[Lines of data]

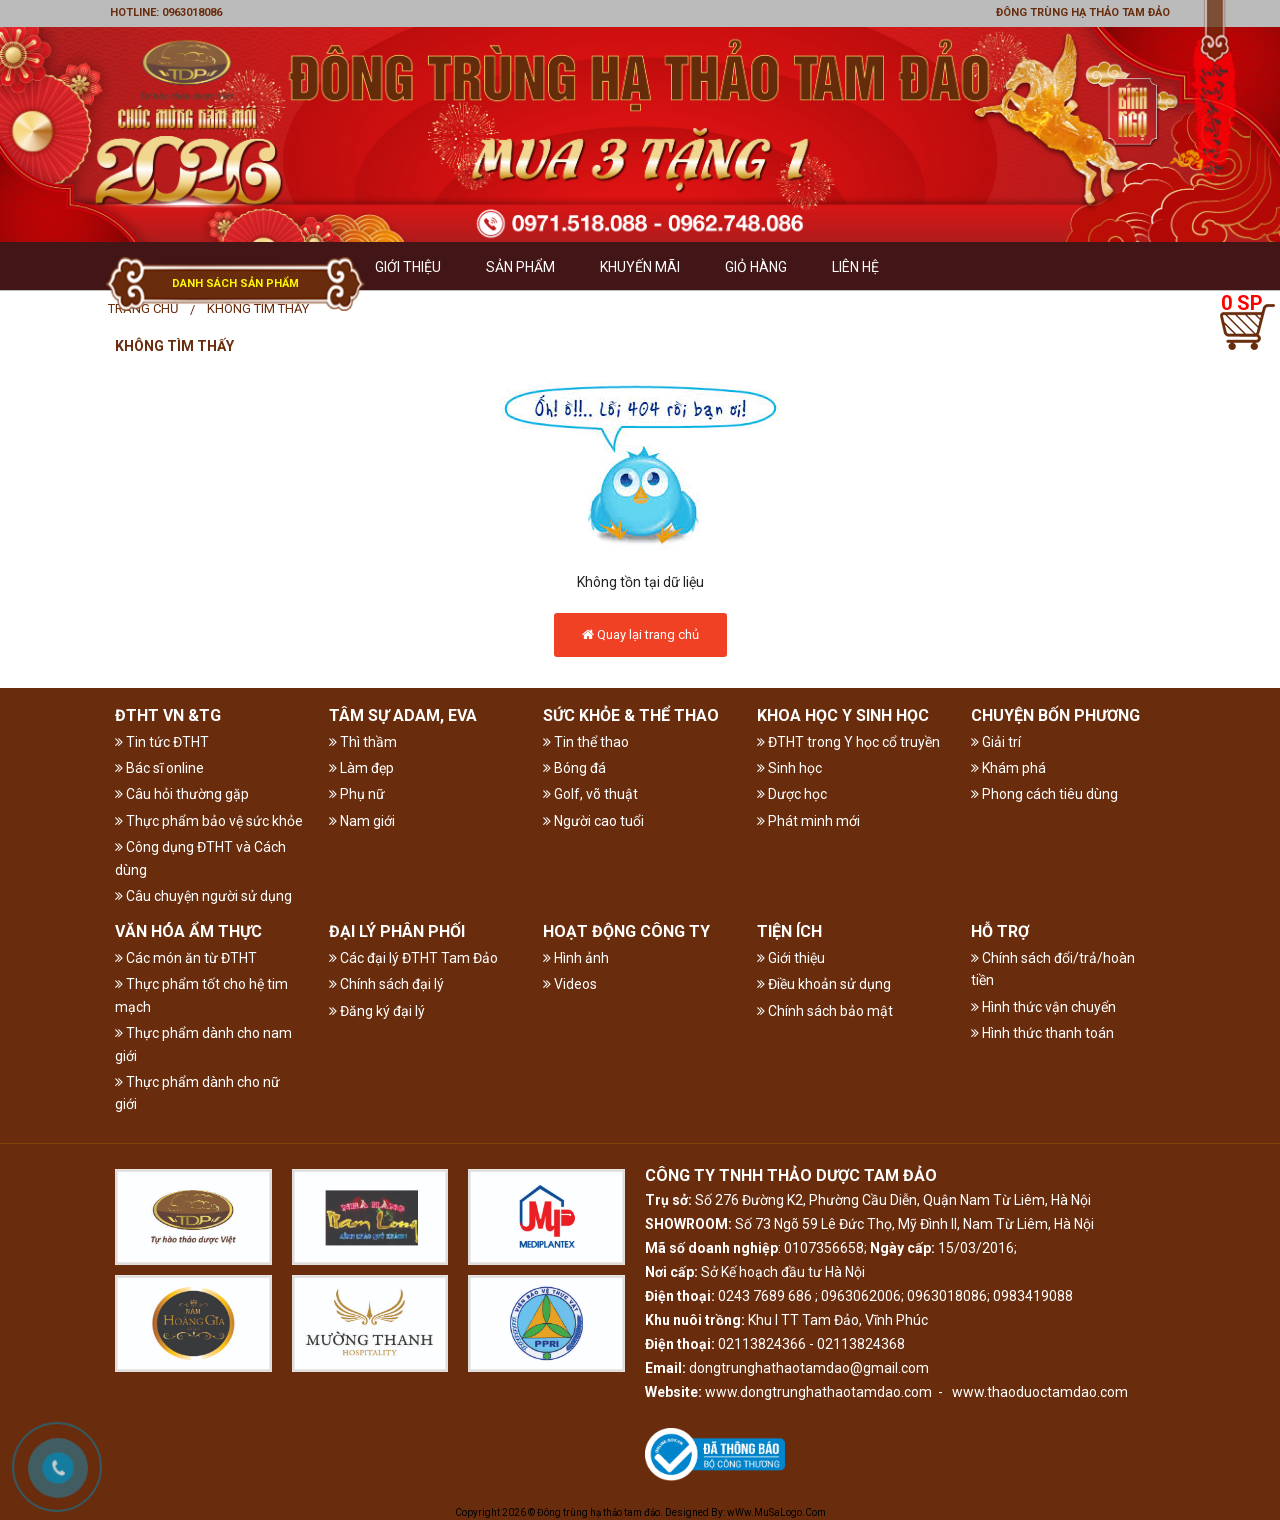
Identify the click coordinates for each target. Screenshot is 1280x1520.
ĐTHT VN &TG (168, 715)
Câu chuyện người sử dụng (203, 896)
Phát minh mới (808, 821)
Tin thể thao (586, 742)
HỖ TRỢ (1000, 931)
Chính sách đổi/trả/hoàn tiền (1053, 969)
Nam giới (362, 821)
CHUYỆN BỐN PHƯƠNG (1055, 715)
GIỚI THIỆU (408, 267)
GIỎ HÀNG (756, 267)
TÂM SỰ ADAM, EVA (403, 715)
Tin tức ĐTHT (162, 742)
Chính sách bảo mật (825, 1011)
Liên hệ (855, 267)
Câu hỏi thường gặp (182, 794)
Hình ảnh (576, 958)
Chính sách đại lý (386, 984)
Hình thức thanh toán (1042, 1033)
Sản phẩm (520, 267)
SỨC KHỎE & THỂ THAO (631, 715)
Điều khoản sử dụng (824, 984)
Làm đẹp (361, 768)
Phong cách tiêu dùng (1044, 794)
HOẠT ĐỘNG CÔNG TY (626, 931)
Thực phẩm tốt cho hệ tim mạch (201, 995)
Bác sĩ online (159, 768)
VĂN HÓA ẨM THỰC (188, 931)
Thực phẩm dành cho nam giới (203, 1044)
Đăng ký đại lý (377, 1011)
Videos (570, 984)
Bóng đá (574, 768)
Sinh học (789, 768)
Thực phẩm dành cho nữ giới (197, 1093)
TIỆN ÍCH (789, 931)
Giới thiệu (791, 958)
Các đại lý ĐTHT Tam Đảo (413, 958)
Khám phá (1008, 768)
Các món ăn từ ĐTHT (186, 958)
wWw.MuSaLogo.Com (776, 1512)
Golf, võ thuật (590, 794)
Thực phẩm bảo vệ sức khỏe (209, 821)
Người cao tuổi (593, 821)
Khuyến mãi (640, 267)
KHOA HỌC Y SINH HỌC (843, 715)
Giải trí (996, 742)
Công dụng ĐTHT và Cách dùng (200, 858)
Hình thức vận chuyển (1043, 1007)
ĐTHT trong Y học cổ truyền (848, 742)
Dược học (792, 794)
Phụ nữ (357, 794)
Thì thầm (363, 742)
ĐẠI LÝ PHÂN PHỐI (397, 931)
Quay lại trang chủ (640, 634)
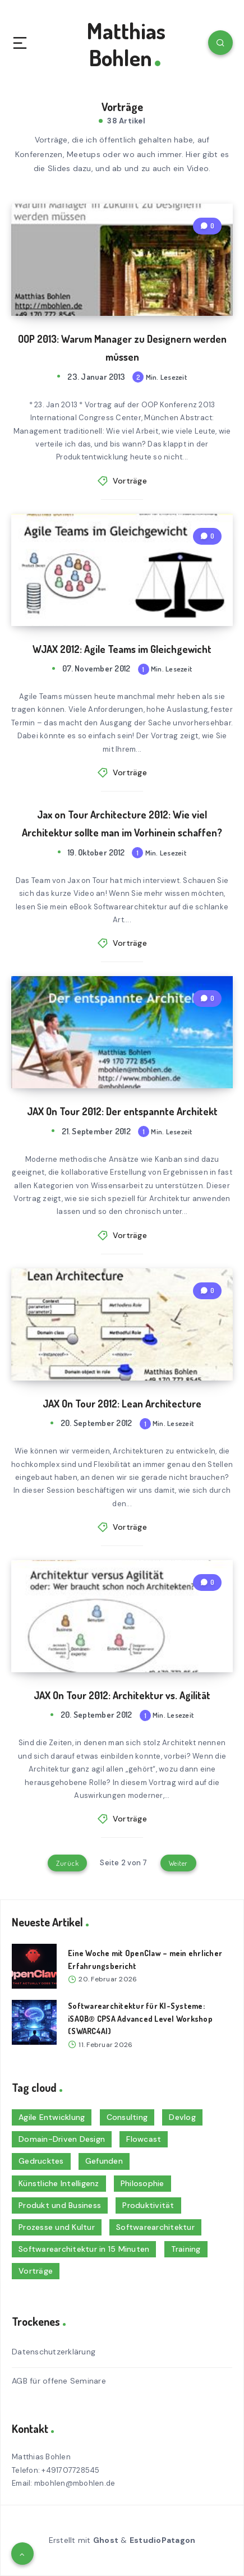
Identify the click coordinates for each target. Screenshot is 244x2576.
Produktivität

Work to be completed |
Copy out every line of the lines of data above word for word, leaving out the pictures.

Solution to the problem |
Identify the click coordinates for each target. Screenshot is 1280x1520.
ĐTHT VN &TG (168, 715)
Câu chuyện người sử dụng (203, 896)
Phát minh mới (808, 821)
Tin thể thao (586, 742)
HỖ TRỢ (1000, 931)
Chính sách đổi/trả/hoàn tiền (1053, 969)
Nam giới (362, 821)
CHUYỆN BỐN PHƯƠNG (1055, 715)
GIỚI THIỆU (408, 267)
GIỎ HÀNG (756, 267)
TÂM SỰ ADAM, EVA (403, 715)
Tin tức ĐTHT (162, 742)
Chính sách bảo mật (825, 1011)
Liên hệ (855, 267)
Câu hỏi thường gặp (182, 794)
Hình ảnh (576, 958)
Chính sách đại lý (386, 984)
Hình thức thanh toán (1042, 1033)
Sản phẩm (520, 267)
SỨC KHỎE & THỂ THAO (631, 715)
Điều khoản sử dụng (824, 984)
Làm đẹp (361, 768)
Phong cách tiêu dùng (1044, 794)
HOẠT ĐỘNG CÔNG TY (626, 931)
Thực phẩm tốt cho hệ tim mạch (201, 995)
Bác sĩ online (159, 768)
VĂN HÓA ẨM THỰC (188, 931)
Thực phẩm dành cho nam giới (203, 1044)
Đăng ký đại lý (377, 1011)
Videos (570, 984)
Bóng đá (574, 768)
Sinh học (789, 768)
Thực phẩm dành cho nữ giới (197, 1093)
TIỆN ÍCH (789, 931)
Giới thiệu (791, 958)
Các đại lý ĐTHT Tam Đảo (413, 958)
Khám phá (1008, 768)
Các món ăn từ ĐTHT (186, 958)
wWw.MuSaLogo.Com (776, 1512)
Golf, võ thuật (590, 794)
Thực phẩm bảo vệ sức khỏe (209, 821)
Người cao tuổi (593, 821)
Khuyến mãi (640, 267)
KHOA HỌC Y SINH HỌC (843, 715)
Giải trí (996, 742)
Công dụng ĐTHT và Cách dùng (200, 858)
Hình thức vận chuyển (1043, 1007)
ĐTHT trong Y học cổ truyền (848, 742)
Dược học (792, 794)
Phụ nữ (357, 794)
Thì thầm (363, 742)
ĐẠI LÝ PHÂN PHỐI (397, 931)
Quay lại trang chủ (640, 634)
Identify the click coordinates for each target. Screenshot is 244x2576.
Produktivität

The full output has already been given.